Pearsonbot is a project mainly written in JAVASCRIPT and PYTHON, it's free.
PearsonBot is small data application that helps you visualize and test simple categorical associations.
Among the many flavors of data we collect at Mozilla, we often found ourselves wondering how to quickly analyze categorical data from surveys and other sources.
This repository comes with a small sqlite3 database with a number of survey and usage features from Test Pilot. You can run the app locally by running
python contingency.py
and going to http://127.0.0.1:5000.
We also have a fake data representation, but frankly that's not really useful anymore.
To pre-load it with fake data, run from the command line
python; from contingency import init_db, test_data; init_db(); test_data()

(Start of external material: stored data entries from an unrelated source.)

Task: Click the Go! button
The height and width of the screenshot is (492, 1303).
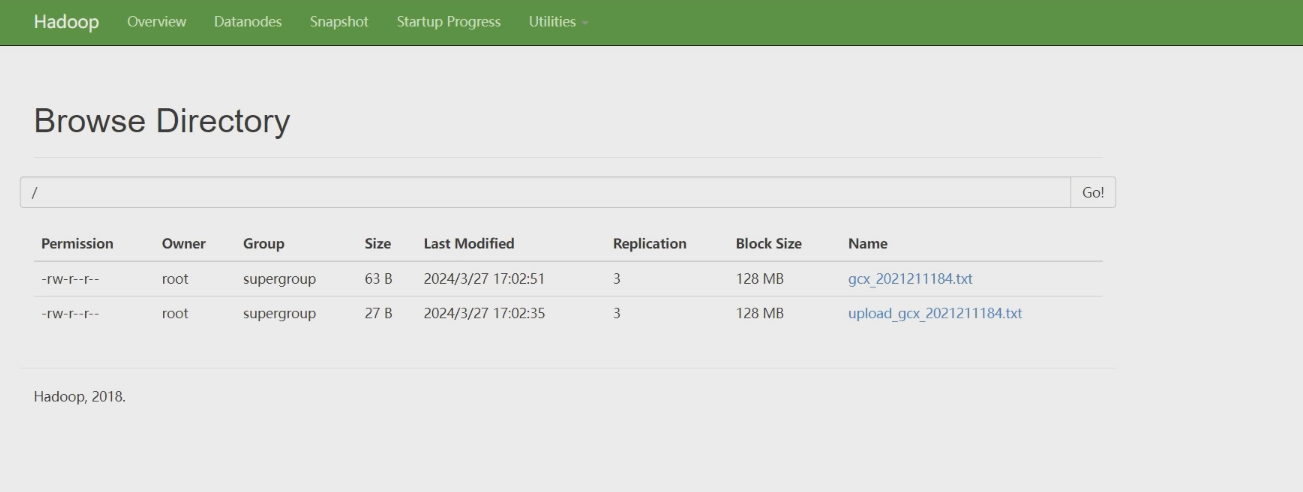Action: [x=1093, y=192]
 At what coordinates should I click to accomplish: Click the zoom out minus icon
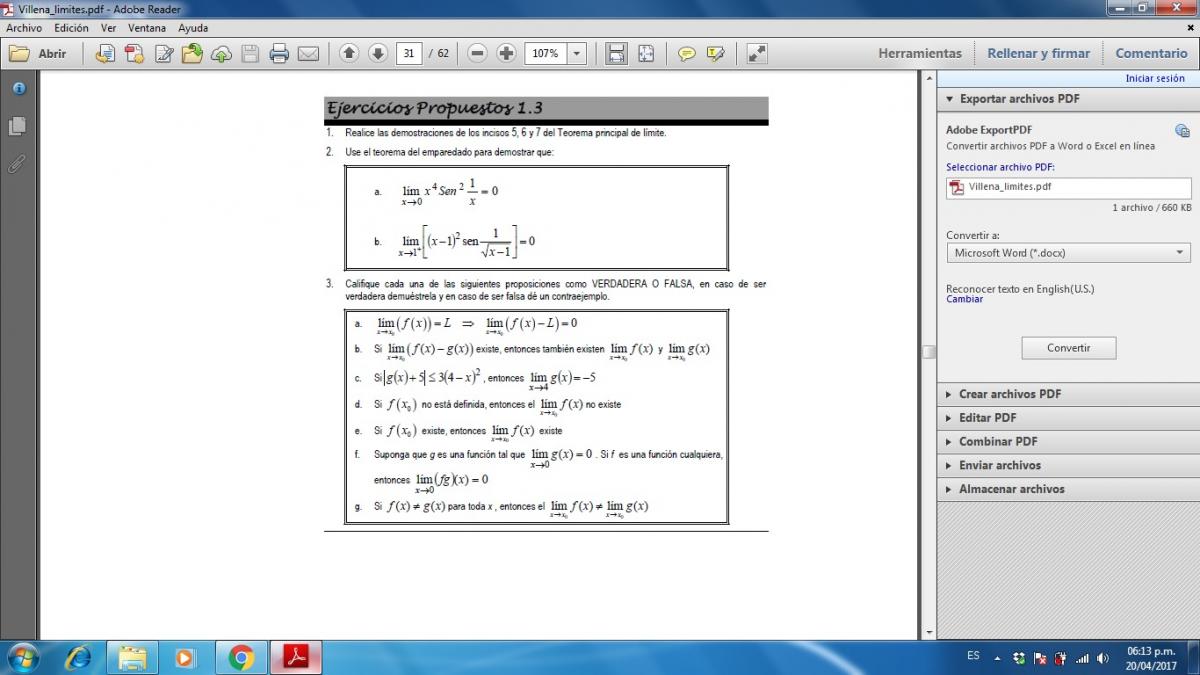(x=477, y=54)
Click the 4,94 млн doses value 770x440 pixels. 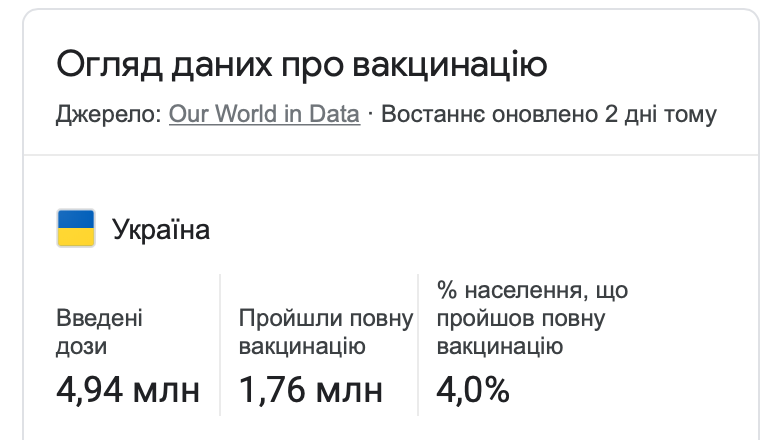tap(128, 390)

The sqlite database setup we use is not the most elegant, but it works. You will need two tables:
CREATE TABLE contingency(lid1 INT, lid2 INT, count INT);
CREATE TABLE responses(gid INT, lid INT, gname TEXT, lname TEXT);
responses
is the table that contains all the labeling for the features. The gname
column is the group name,
while the lname
column is the label name. For instance for the os
group, we might have mac
, windows
, and linux
.
The gid
is a simple id for each group, while the lid
is a simple (unique) id for each label. For instance, a table might look like
gid lid gname lname
__________________________________________
2 2 Firefox usage < 3 months
2 3 Firefox usage 3 to 6 months
2 4 Firefox usage 6 months to a year
2 5 Firefox usage 1 to 2 years
2 6 Firefox usage 2 to 3 years
2 7 Firefox usage 3 to 5 years
2 8 Firefox usage > 5 years
3 9 Gender Male
3 10 Gender Female
contingency
is a table that contains all the counts for the co-occurrences. The table typically looks like this:
lid1 lid2 count
_________________________
6 10 3042
6 9 6353
10 6 3042
9 6 6353
Notice that both combinations of the label ids are in each table. Seems unnecessary, but frankly the size of this database tends to be very small, so this kind of duplication isn't a burden.
We're hoping to write some simple scripts that will turn a csv of survey data (as well as a yaml file specifying the order of labels, if that is necessary for userss) and outputs a simple db, ready to be used with the web app.